Она пошла вперед. Человек в плаще приближался к ней. Он шел вверх по тропе; сейчас он был всего в одном броске копья.

Он приблизился, и она наконец смогла разглядеть его. Высокий, худощавый, в парке на двойной подкладке, с откинутым капюшоном — так, что ей видны были его длинные седые волосы. Белая лисья накидка свисала с его плеч. Шагал он легко и бесстрашно.

Сердце ее вздрогнуло, когда она заглянула в его мудрые глаза. Там была Сила — та же Сила, которую она видела прежде в глазах Бегущего-в-Свете. Горечь и тоска проснулись в глубинах ее сердца. Когда-то она любила человека с таким же взглядом…

— Ледяной Огонь? — спросила она, когда они остановились. Между ними было расстояние всего в один человеческий рост.

Он кивнул и поглядел на нее. Его благородное лицо посуровело.

— Я — Пляшущая Лиса.

Она не сводила с него глаз, примечая каждую черточку. Как похож на Бегущего-в-Свете!

— Скажи мне, что ты увидела? — тихо спросил он.

— Ничего… Просто… ты похож на одного моего знакомого.

— И ты тоже похожа на одну мою… старую знакомую. Я видел ее только во Сне. Если бы Вещая Сила и воля Цапли не переплелись между собой и не потеряй я сам рассудка… в тот день, на берегу, все случилось бы иначе.

Его голос звучал словно откуда-то из таинственных глубин мира. По спине у нее пошли мурашки.
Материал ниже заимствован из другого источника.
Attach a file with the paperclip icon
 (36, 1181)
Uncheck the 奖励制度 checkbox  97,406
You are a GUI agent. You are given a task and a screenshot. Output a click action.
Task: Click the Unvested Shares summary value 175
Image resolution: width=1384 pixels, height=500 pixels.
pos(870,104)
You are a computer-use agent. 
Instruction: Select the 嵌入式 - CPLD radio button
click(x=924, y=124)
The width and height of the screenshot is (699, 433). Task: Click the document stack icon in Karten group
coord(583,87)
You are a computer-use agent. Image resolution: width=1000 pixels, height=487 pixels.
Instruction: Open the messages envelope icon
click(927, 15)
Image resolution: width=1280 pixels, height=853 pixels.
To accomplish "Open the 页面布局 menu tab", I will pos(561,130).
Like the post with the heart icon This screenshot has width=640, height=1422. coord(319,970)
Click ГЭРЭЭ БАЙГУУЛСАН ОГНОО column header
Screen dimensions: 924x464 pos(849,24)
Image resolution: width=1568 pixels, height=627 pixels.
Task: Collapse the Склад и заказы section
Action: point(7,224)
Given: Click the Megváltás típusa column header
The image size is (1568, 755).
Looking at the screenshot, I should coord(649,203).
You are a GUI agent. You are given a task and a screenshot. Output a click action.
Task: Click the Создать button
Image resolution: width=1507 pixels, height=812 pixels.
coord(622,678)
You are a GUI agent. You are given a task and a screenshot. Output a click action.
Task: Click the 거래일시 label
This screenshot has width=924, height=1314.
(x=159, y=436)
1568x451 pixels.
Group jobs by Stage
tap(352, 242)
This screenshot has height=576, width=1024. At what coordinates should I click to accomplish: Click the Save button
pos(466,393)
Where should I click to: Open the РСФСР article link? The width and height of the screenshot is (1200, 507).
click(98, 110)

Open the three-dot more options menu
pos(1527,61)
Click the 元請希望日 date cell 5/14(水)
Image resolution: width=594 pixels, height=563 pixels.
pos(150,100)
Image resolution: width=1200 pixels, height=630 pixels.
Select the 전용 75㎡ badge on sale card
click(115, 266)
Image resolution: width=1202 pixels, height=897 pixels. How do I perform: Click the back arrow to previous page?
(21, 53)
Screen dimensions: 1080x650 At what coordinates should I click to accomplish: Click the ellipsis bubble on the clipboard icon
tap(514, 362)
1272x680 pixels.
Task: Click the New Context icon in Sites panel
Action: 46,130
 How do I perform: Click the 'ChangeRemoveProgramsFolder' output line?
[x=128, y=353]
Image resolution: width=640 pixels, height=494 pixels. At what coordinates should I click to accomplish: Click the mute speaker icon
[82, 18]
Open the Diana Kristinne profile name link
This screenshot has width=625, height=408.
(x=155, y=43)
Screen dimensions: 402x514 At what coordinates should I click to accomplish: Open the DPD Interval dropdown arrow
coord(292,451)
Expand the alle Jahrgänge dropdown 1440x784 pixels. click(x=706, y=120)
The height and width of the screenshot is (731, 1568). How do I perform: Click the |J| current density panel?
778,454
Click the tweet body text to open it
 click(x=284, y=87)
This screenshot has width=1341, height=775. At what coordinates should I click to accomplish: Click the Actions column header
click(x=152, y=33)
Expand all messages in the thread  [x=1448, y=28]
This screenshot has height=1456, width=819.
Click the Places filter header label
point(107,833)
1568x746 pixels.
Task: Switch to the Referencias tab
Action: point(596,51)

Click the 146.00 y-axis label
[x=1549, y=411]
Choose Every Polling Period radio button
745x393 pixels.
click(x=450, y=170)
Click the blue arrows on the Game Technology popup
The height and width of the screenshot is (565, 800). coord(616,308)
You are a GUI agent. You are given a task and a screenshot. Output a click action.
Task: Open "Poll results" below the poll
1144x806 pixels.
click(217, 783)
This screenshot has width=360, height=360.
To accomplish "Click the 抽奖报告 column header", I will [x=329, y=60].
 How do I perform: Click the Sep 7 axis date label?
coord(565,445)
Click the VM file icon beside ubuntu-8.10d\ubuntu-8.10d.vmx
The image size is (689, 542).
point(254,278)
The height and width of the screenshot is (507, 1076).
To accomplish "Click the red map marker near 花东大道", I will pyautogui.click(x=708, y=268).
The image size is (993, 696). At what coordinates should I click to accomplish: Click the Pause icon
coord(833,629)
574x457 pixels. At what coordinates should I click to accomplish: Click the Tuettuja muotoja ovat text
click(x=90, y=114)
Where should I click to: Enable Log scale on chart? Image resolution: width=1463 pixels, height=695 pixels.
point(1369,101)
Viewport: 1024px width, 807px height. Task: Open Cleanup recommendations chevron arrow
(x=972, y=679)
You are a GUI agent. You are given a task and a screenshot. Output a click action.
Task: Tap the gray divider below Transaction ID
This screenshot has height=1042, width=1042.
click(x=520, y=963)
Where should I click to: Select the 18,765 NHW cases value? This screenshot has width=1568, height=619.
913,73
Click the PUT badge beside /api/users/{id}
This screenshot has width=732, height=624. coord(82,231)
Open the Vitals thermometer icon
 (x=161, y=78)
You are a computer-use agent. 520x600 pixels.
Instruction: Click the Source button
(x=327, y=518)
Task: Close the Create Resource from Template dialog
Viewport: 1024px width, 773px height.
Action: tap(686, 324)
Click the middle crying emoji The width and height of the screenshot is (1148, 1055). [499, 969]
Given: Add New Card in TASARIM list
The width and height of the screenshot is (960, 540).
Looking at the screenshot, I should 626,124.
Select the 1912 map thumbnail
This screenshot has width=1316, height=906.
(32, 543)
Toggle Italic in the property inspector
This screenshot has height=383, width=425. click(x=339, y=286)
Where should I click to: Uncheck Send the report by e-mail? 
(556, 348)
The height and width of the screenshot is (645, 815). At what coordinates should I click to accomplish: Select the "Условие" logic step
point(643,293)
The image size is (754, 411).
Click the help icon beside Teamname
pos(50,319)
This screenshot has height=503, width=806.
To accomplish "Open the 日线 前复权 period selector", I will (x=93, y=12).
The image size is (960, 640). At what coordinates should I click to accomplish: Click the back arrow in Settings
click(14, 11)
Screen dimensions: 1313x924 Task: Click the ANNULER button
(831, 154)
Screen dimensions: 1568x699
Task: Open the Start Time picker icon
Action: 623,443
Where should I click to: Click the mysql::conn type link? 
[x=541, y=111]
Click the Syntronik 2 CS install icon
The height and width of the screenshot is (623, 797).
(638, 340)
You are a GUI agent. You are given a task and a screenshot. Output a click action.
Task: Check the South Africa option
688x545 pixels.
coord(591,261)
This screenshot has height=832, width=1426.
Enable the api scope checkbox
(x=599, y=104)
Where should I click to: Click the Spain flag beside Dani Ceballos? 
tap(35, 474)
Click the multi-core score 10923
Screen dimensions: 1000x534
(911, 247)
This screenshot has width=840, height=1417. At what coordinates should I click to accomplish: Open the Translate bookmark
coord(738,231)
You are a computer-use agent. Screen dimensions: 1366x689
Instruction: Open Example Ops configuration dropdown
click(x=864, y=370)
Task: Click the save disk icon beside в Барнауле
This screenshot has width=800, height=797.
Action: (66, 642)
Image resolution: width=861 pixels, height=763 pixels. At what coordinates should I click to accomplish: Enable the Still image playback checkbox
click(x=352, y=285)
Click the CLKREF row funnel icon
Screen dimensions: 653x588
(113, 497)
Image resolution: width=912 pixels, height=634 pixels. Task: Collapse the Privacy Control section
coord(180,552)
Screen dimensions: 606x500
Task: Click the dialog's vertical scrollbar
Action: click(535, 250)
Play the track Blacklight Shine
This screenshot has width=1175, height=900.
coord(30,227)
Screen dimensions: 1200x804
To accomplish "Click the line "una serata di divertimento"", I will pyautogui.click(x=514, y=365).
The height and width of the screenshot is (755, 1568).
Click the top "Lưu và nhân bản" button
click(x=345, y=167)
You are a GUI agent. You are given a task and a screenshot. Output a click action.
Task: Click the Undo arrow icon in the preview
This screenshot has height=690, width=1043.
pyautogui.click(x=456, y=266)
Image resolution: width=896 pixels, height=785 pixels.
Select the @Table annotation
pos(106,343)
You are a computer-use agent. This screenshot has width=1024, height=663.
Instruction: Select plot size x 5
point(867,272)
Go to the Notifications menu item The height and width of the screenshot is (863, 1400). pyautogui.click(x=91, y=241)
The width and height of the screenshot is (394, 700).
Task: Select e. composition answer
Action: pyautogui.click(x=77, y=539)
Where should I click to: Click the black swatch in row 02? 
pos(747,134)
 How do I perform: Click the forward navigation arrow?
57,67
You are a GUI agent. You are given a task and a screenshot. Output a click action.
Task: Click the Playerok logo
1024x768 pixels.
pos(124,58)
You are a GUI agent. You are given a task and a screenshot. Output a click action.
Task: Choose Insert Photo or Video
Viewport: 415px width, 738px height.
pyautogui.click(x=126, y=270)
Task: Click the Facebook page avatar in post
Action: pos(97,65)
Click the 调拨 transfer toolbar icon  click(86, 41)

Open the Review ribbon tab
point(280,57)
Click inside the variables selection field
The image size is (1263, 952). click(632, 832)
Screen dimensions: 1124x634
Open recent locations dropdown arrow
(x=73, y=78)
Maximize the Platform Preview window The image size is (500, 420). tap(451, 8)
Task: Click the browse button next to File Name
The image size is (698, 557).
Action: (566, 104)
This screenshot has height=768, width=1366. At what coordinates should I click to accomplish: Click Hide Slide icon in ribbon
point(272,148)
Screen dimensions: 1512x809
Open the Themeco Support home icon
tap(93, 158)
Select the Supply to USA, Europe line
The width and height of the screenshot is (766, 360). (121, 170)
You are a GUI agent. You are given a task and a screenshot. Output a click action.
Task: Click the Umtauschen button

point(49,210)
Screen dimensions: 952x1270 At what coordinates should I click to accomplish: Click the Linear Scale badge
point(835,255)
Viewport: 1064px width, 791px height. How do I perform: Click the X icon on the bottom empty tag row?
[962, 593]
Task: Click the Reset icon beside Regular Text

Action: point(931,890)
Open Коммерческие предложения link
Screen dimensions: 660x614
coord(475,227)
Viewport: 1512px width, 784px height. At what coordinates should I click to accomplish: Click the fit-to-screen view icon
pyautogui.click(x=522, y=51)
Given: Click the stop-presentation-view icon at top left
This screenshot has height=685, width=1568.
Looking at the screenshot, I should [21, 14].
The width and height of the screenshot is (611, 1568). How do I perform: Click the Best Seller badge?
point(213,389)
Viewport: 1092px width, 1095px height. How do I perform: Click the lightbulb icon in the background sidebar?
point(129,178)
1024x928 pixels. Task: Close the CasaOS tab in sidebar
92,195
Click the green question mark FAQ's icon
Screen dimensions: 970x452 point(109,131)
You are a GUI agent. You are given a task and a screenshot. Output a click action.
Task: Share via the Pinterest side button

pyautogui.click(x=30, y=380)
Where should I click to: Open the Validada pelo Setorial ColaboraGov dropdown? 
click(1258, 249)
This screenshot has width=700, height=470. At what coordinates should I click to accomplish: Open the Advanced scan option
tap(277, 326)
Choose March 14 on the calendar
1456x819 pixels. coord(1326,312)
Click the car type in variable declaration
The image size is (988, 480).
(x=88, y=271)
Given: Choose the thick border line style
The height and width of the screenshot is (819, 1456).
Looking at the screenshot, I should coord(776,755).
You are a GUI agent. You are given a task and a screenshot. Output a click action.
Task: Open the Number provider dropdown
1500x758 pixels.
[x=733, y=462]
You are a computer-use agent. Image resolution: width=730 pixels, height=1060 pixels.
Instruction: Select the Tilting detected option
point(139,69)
— Вещая Сила заставляет людей вытворять странные вещи. |

Он кивнул, не обращая внимания на снег, сыплющийся к нему за ворот.

— Ты отпустила моих воинов.

— Довольно кровопролития. Ты повел впереди своего Народа женщин и детей. Что тебе здесь надо? Здесь нет дичи. Это — последнее место, куда вы нас оттеснили, и мы здесь перебили всех зверей до единого. Больше здесь искать нечего, кроме нашей жизни и чести. Если вы пришли за этим — мы без боя не дадимся.

Он втянул ноздрями воздух. Странная улыбка скривила его губы.

— Может быть, время что-то отвоевывать друг у друга прошло.

В глазах его зажегся странный огонек. Что-то в нем невольно внушало доверие. Она ждала, понимая, что сейчас он предложит какое-то соглашение. А он внимательно глядел на нее, словно зная все ее мысли. Насмешка переплелась в его взгляде с затаенной грустью.

— В самом деле? — наконец спросила она.

— Мы отняли у вас землю. Вы перебили множество наших людей. Может, мы достаточно причинили друг другу страданий?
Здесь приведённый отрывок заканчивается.